**Task brief**
Once the line with "Screen dimensions: 1456x821" is found, return it along with every line after it, exactly, through the end of the material.

**Supplied records**
================================

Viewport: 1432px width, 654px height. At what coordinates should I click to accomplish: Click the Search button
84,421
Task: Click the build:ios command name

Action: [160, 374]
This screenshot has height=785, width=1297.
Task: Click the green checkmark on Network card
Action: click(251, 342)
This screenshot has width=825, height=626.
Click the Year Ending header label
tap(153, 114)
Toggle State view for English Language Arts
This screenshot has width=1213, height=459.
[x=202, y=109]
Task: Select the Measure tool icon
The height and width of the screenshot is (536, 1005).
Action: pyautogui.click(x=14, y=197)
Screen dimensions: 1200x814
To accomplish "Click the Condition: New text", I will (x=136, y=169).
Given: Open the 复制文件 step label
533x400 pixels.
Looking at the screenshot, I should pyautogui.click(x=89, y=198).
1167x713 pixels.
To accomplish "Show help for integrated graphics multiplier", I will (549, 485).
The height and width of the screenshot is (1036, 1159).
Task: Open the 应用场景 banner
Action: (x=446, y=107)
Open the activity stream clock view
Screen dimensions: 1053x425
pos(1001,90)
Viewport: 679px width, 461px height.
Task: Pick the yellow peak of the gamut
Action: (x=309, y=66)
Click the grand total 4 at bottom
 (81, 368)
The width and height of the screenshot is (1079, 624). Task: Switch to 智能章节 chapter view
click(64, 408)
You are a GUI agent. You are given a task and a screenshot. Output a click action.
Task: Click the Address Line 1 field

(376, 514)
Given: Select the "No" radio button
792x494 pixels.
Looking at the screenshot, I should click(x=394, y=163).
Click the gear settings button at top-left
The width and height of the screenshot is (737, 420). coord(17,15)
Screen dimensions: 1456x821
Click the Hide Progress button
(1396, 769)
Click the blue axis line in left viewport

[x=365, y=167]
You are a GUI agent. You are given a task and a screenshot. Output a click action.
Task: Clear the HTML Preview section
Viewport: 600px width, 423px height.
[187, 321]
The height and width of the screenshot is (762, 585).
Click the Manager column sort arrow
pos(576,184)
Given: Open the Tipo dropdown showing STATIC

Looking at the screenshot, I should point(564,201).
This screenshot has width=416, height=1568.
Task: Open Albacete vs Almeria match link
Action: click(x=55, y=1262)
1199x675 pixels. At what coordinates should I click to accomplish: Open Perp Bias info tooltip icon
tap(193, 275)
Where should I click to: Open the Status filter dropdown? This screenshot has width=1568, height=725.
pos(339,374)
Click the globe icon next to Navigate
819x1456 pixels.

================================

**Answer to this problem**
Screen dimensions: 1456x821
Click the Hide Progress button
(1396, 769)
Click the blue axis line in left viewport

[x=365, y=167]
You are a GUI agent. You are given a task and a screenshot. Output a click action.
Task: Clear the HTML Preview section
Viewport: 600px width, 423px height.
[187, 321]
The height and width of the screenshot is (762, 585).
Click the Manager column sort arrow
pos(576,184)
Given: Open the Tipo dropdown showing STATIC

Looking at the screenshot, I should point(564,201).
This screenshot has width=416, height=1568.
Task: Open Albacete vs Almeria match link
Action: click(x=55, y=1262)
1199x675 pixels. At what coordinates should I click to accomplish: Open Perp Bias info tooltip icon
tap(193, 275)
Where should I click to: Open the Status filter dropdown? This screenshot has width=1568, height=725.
pos(339,374)
Click the globe icon next to Navigate
819x1456 pixels.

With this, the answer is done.